PARTNERSHIP PURCHASE AGREEMENT
THIS PARTNERSHIP PURCHASE AGREEMENT (this "AGREEMENT") is made as of
September 22, 2000 by and among Providential Holdings, Inc. ("Buyer") and Daniel E. Collins, Inc. ("D.
Collins"), Walter J. Bankovitch, Inc. ("Bankovitch"), the Estate of Robert M. Collins, ("R. Collins"), Samuel
Rankin, Jr. ("Rankin") and Robert J. Solon ("Solon"), hereinafter collectively called "Sellers" or "Partners."

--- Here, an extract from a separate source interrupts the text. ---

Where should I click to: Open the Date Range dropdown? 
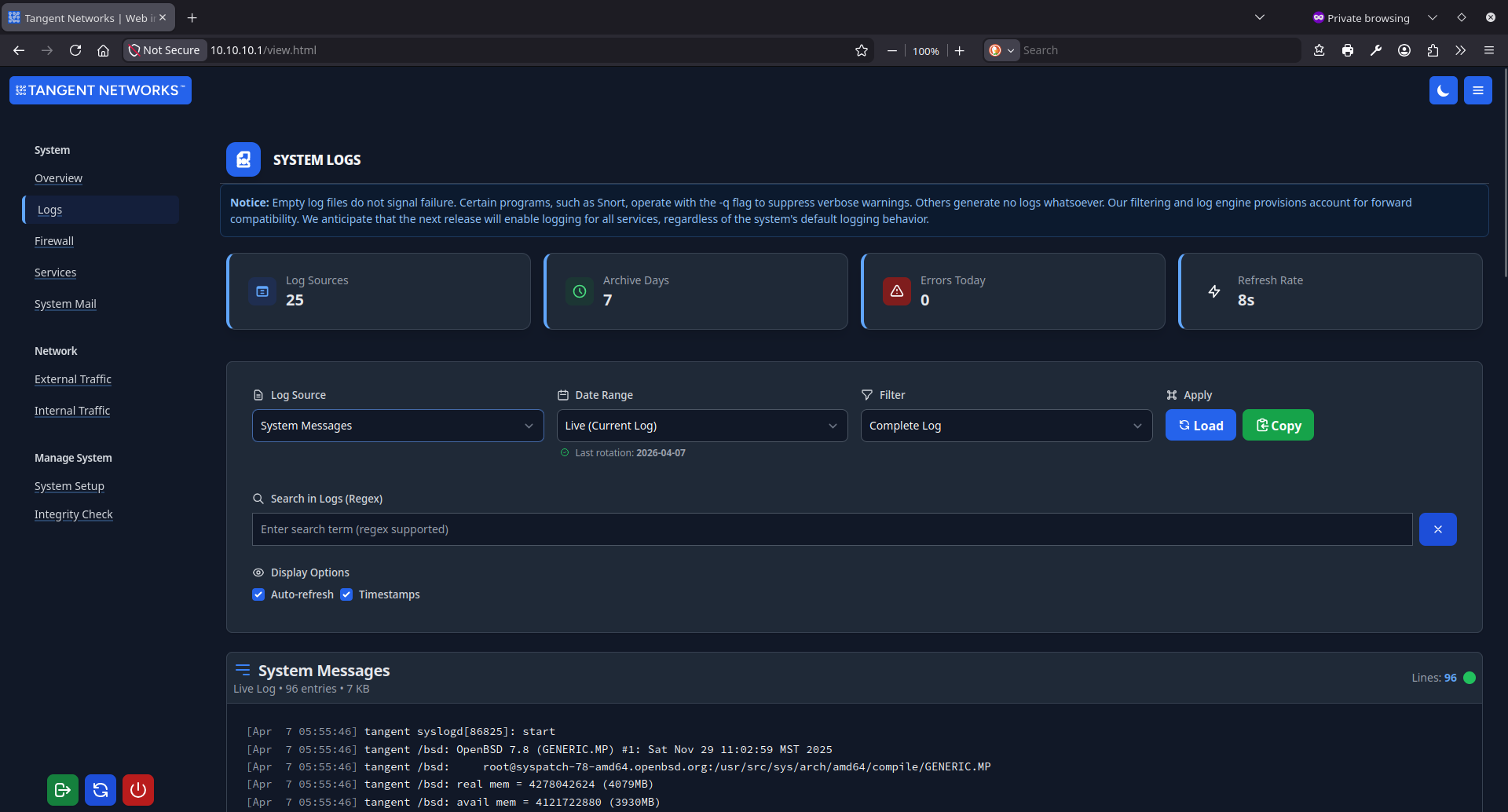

The Sellers have been and now are Partners doing business under the firm name of Holt & Collins, hereinafter
referred to as "the Partnership," with principal place of business at Bayside Plaza, 188 The Embarcadero, Suite
760, San Francisco, California 94105-1298. Sellers entered into and have continued in the Partnership under the
provisions of a written Restated General Partnership Agreement made on January 1, 1982. A copy of that
agreement is attached as Exhibit 1. Except as provided herein, Sellers represent and warrant that no other person
or entity has any interest or claim of right to a partnership interest in the partnership. The percentage interest of
each partner is set forth in attached Exhibit 2. This Agreement contemplates a transaction in which, pursuant to
the terms and subject to the conditions set forth herein, Buyer will purchase from the Sellers, and the Sellers will
sell to Buyer, all of their interest in their Partnership, except as provided in this agreement, in exchange for cash,
as set forth below. This Agreement also contemplates that the Buyer will assume and become liable for all of the
debts, liabilities and
obligations of the Partnership, whether accrued, absolute or contingent, except as provided in this Agreement.
The partners have the duty to disclose all debts, liabilities, and obligations of the partnership, and the Buyer will
not assume any debts, liabilities and obligations of the Partnership unless they have been fully disclosed by the
time of the definitive agreement signing.